# Exercise directions
Copy the records below, from the line containing "Open the #winterexplorer hashtag" through the last line; leave out pictures.

# Data in this exercise
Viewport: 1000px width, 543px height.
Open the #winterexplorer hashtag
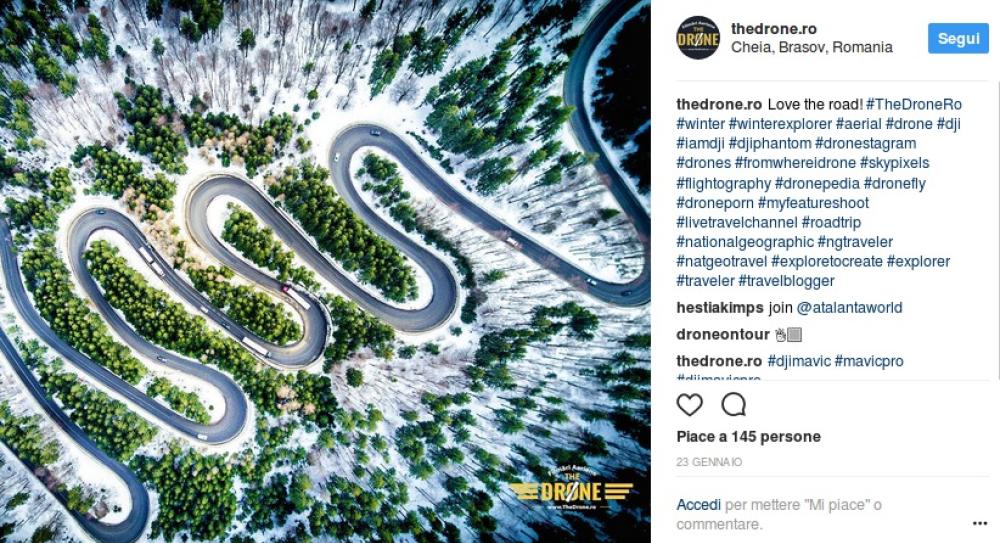click(780, 124)
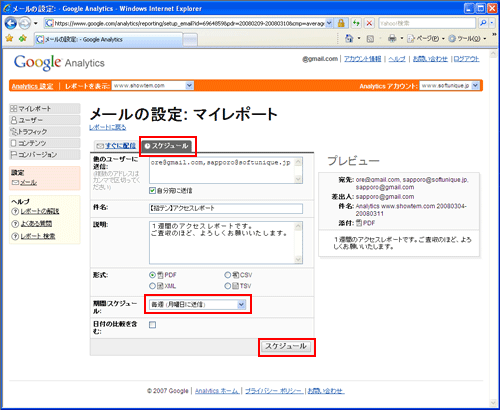Enable the 日付の比較を含む checkbox
Image resolution: width=500 pixels, height=410 pixels.
pos(152,325)
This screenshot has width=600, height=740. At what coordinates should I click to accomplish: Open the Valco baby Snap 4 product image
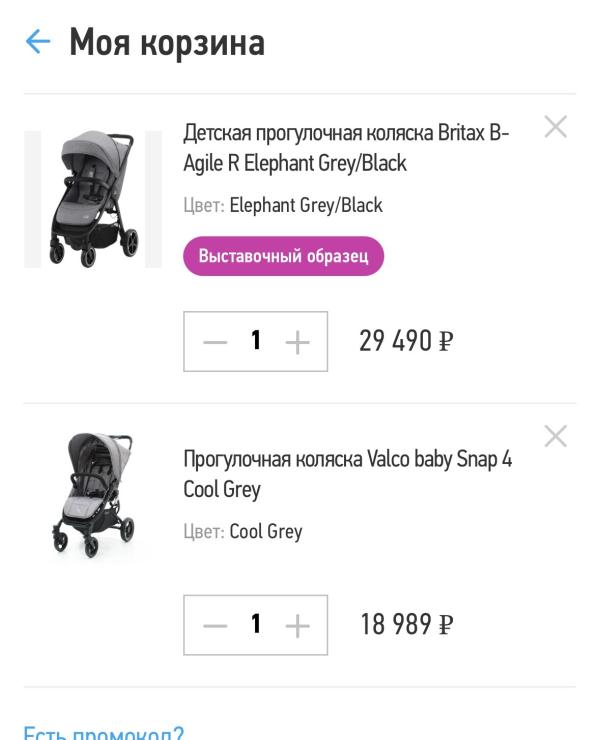pyautogui.click(x=93, y=495)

# Answer box
Open the #winterexplorer hashtag
click(780, 124)
Enable the 日付の比較を含む checkbox
Image resolution: width=500 pixels, height=410 pixels.
pos(152,325)
This screenshot has width=600, height=740. At what coordinates should I click to accomplish: Open the Valco baby Snap 4 product image
pyautogui.click(x=93, y=495)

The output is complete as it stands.